Il Carro, simbolo di potere, emblema di vittoria. Altre, altre carte...
«No.» La voce s'era spenta, roca com'era nel silenzio scelto fino ad allora. Si disperse come un sussulto, nei convenevoli di chi popolava le schiere di leone; soltanto l'espressione crucciata, tra le sopracciglia e giù nello sguardo, intrappolava lo spavento. Sul tavolino era apparsa una carta di cui non aveva concreta memoria, certo com'era di non averla recuperata dai tarocchi. Era lì, l'Arcano Maggiore. Ed era bellissima, infinitamente – nel connubio del corpo che mutava in spirito, nell'approssimarsi di dita che si tendevano fin quasi a sfiorarsi, nell'intreccio di occhi che svestivano l'antica promessa d'unione. Ed era bellissima, lo era davvero. In alto, bagnato di candore, il Cherubino incoccava la freccia docile, in volo, sospeso in cornice; e il Regnante, il Sacerdote, il Cerimoniere, pure s'accostava vivamente nella mano sulla spalla dell'uno, e nella conferma sul cuore di entrambi. Herbelia, apparsa d'improvviso, portò con sé profumo di rose, e partì di raffica nel racconto dell'omaggio di fiori che qualcuno,
qualcuno, aveva lasciato il giorno prima per la Caposcuola Bell.

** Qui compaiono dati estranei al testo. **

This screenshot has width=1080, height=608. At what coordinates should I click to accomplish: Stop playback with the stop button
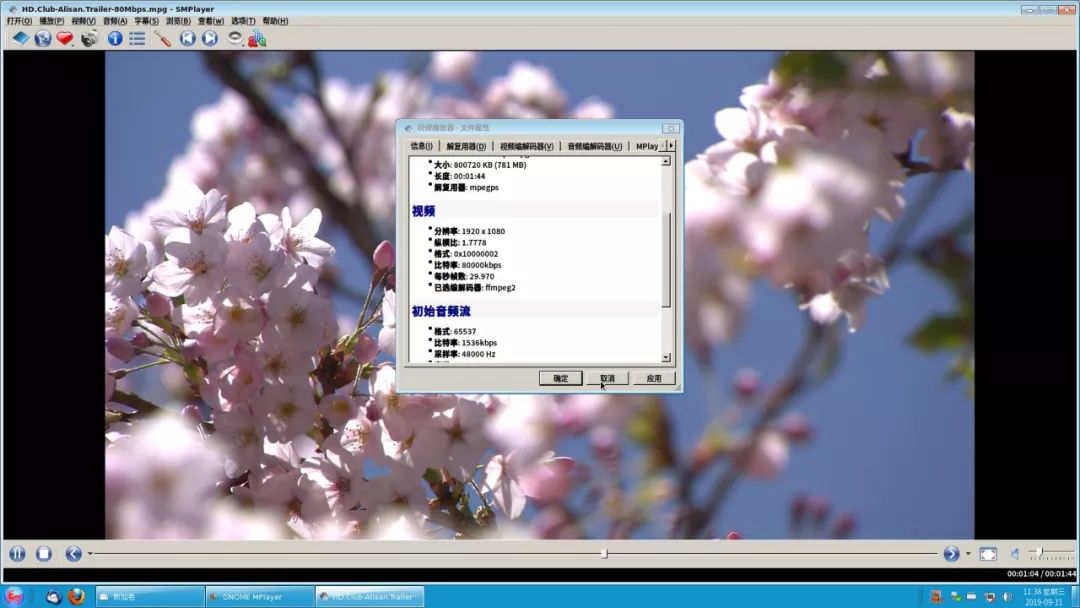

«Hey tutto bene? Sembri impaurito.» Sentiva d'essere sul punto di... bruciare, di bruciare tutto. Le carte, il tavolino, l'arredo, tutto. Nel sorrisetto di Penny, percepiva l'idea folle che quell'Arcano – così poetico – offrisse il privilegio di una relazione sincera. Invece...

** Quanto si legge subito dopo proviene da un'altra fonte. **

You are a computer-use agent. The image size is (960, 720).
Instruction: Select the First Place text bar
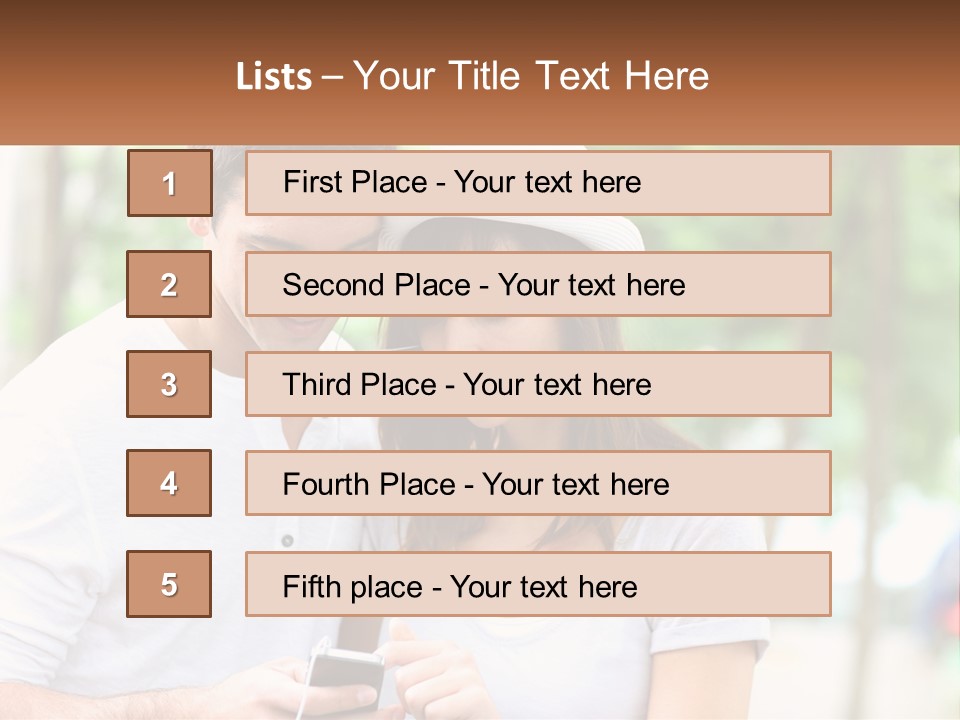[x=538, y=183]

invece. C'era molto di più, tanto da averne paura.
«No» ripeté.
«Sono in attesa.»Gli Amanti, rovesciati, beffeggiavano il tempo.
***
Che vi fosse un legame, che
sentisse un legame verso Casey e Sirius, non ammetteva dubbi. Per entrambi custodiva quell'affetto genuino che il tempo aveva già posto alla prova, in modi impossibili, tanto da averne infine fatto tesoro – era grato per l'amicizia, il rispetto e la vicinanza di cui avevano saputo fare dono, e oltre gli anni credeva fortemente che fossero tra le persone più importanti. Allora, s'interrogava. Se all'una s'era accostato per vie traverse, nella connessione di un diario fitto di segreti, dall'altro s'era invece allontanato per vie dirette – il ricordo del fuoco, nella sfera di cristallo, divorava l'insonnia. Non ricordava quanto fosse stata l'ultima volta che avesse volto attenzione alla coppia di amici, quando fosse stata l'ultima vera occasione che avessero trascorso insieme: sentiva d'esserne colpevole, e d'esserne... bloccato, imprescindibilmente bloccato. C'era qualcosa, nella ricerca delle linee future, che poneva i sensi in allerta. Come a dirgli: attento, bambino mio; attento,
attento. Non sapeva se per la connessione che nutriva verso entrambi, per i pericoli che già aveva svelato, o forse ingenuamente per la stupida certezza d'essere una minaccia di cui entrambi avrebbero voluto – e dovuto – fare a meno. Quando s'avviò lungo il pendio che conduceva all'esterno dei confini scolastici, la mente divagava da sé. Penny parlottava, i concasati ridacchiavano, e lui s'appesantiva in quel modo di una solitudine che non gli donava grazia. Stringeva una coccarda rosso-dorata, che avrebbe dovuto appuntare al petto, e nello zainetto alle spalle portava con sé festoni che gli erano stati affidati. Era felice, felice per Casey e per Sirius. Ma era assente, per qualche ragione che non comprendeva per bene. Oltre il cancello, altri studenti inseguivano la strada che avrebbe condotto tutti loro alla Congrega di Londra; non sarebbe stato un percorso semplice, ma erano in molti e pur di evitare la trafila di caminetti, passaporte e treni all'occorrenza, lui stesso aveva proposto al gruppetto dei concasati una serie di tappe tramite Materializzazione Congiunta. Già stringeva la bacchetta magica, attingendo alle dinamiche che una pratica magica come quella imponeva – s'affidava alla familiarità del percorso che spesso, a sua volta, compiva verso Evviva Lo Zufolo. Stessa direzione, poco più lontano: offriva così l'avambraccio a chi tra gli amici, e lo stesso facevano Penny, Herbelia, e i più grandi tra loro. Pronti com'erano, s'accorse tuttavia di un profumo particolarissimo, che risvegliò il borbottio di uno stomaco a digiuno.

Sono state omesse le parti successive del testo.